Research group says Brownback’s business tax cut will produce problems

? A national tax research group that is generally thought of as conservative and business-friendly said on Wednesday that Gov. Sam Brownback’s elimination of taxes for many business owners has problems

The Tax Foundation supported the part of the tax reform legislation signed into law by Brownback that cut the individual income tax rates of 6.45 percent, 6.25 percent and 3.5 percent to just two rates at 4.9 percent and 3 percent.

But the Washington D.C.-based group didn’t support the part of the law that exempts from taxes certain business owners’ profits.

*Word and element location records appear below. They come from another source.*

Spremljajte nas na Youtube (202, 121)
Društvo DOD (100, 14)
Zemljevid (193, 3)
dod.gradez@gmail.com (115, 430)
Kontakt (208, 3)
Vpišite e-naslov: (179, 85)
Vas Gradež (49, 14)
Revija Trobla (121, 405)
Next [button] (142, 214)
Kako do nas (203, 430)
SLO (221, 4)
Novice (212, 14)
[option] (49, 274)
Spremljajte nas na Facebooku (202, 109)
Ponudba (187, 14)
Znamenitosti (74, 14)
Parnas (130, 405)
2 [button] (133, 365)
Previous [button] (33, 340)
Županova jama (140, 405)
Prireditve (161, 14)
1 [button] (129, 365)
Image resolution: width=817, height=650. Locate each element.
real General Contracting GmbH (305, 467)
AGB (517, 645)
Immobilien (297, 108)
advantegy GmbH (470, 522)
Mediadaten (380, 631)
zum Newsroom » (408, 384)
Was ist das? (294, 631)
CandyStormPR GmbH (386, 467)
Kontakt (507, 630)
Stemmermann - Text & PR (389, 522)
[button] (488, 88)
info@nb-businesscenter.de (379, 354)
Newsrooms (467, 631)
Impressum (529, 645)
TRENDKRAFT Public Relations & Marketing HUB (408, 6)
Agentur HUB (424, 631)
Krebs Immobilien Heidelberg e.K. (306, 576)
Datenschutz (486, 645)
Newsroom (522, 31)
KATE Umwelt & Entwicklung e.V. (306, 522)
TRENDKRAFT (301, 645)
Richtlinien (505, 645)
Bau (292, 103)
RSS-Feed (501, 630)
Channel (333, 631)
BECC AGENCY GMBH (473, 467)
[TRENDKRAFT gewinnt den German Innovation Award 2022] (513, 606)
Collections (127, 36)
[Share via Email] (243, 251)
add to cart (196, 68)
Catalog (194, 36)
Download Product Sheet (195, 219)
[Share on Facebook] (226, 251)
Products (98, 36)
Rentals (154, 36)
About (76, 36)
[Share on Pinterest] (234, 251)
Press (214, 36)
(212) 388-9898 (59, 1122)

“A pass-through business owner typically pays themself a salary, which is taxed as wage income on their income tax return,” said Tax Foundation economist Mark Robyn. “Additional profit above and beyond the business’s cost of doing business is reported as one of several forms of business income on the business owner’s tax return and also taxed under the personal income tax. The new Kansas law would make this non-wage income exempt from taxation,” Robyn said.

Brownback has said the change will stimulate the economy like an adrenaline shot to the heart. He said that the tax cuts will create 22,900 new jobs, give $2 billion more in disposable income to Kansans and increase population by 35,740, in addition to normal population growth.

The tax cuts, Brownback said, will “help make Kansas the best place in America to start and grow a small business.”

But the Tax Foundation said “we see a few problems with the small business provisions.”

The tax exemption will create an incentive for businesses to structure as pass-throughs for tax purposes, the report said.

“Instead of the Kansas tax system treating similar activity similarly, the system will encourage economically inefficient, though tax-reducing, activities.

“While this can be difficult and complicated, especially in business taxation, Kansas’s decision to exempt one type of business structure completely from taxation (pass-throughs) while continuing to tax others (C corporations) is problematic. It rewards certain business structures while punishing others. There is no sound economic justification for treating these two types of business activity so dramatically differently,” the report said.

And the report concludes that while tax reductions can have positive economic benefits “they will cost revenue and will ultimately have to be paid for either by cutting spending or increasing taxes elsewhere.”

Legislative staff research have reported that the tax cuts will produce a budget deficit in the $2.5 billion range within six years. Brownback has disputed this will happen.